The Forum for People’s Collective Efforts (FPCE), a nationwide homebuyers’ organization, has expressed concerns over the composition and structure of the committee formed by the West Bengal housing department for the implementation of the Real Estate (Regulation & Development) Act, 2016, and the West Bengal Real Estate (Regulation & Development) Rules, 2021.
The committee comprises two members from the state government’s housing department, three from the West Bengal real estate regulatory authority, and four real estate developers operating in the state, including Debasis Ghosh, joint secretary of the state’s housing department and president of real estate developers’ body CREDAI-Bengal, as joint convenors.
FPCE has raised concerns over the absence of representation for homebuyers in the committee and the over-representation of real estate developers, despite the committee’s mandate of ensuring a smooth implementation of the Act and rules. The organization believes that RERA was created to protect the interests of homebuyers and that malpractices in the sector persist.
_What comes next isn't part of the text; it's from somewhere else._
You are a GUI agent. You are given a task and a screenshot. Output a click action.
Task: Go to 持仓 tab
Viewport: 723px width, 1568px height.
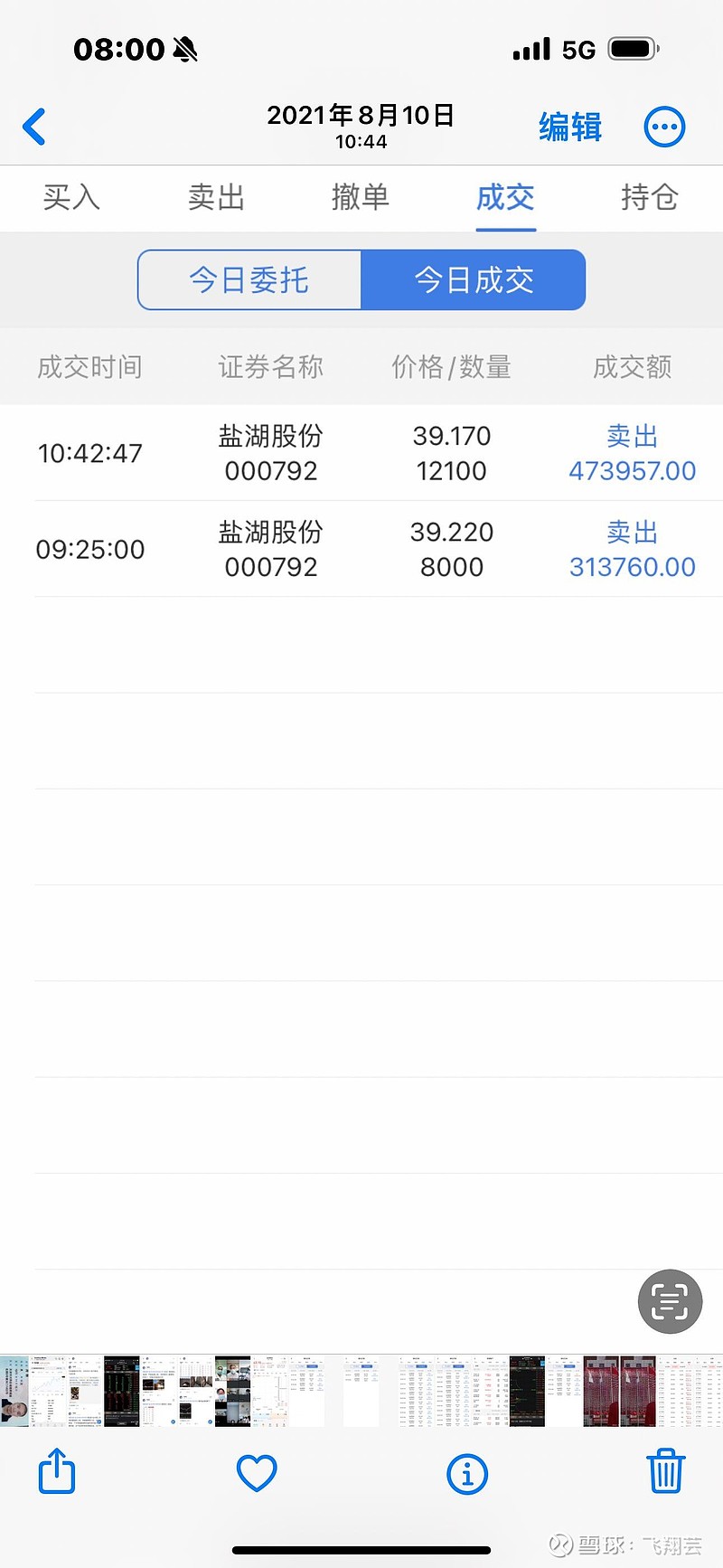(x=649, y=197)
Abhay Upadhyay, president of FPCE, emphasized that consumers should have been empowered and part of the committee to ensure effective implementation of RERA. He also pointed out that FPCE had previously written to the state’s chief minister to intervene and issue necessary directions to ensure the full operation of RERA and the Real Estate Appellate Tribunal.
In December, WBRERA was established, nearly 18 months after the Supreme Court declared the state’s own legislation, West Bengal Housing Industry Regulation Act, 2017 (WBHIRA), unconstitutional and paved the way for RERA implementation in the state. However, FPCE has raised concerns over issues such as the launch and sale of unregistered projects, malpractices, and the diversion of funds from projects.
FPCE has been advocating for the implementation of the central Act in the state and has been in constant dialogue with the ministry of housing and urban affairs. The organization had also previously approached the Supreme Court against WBHIRA.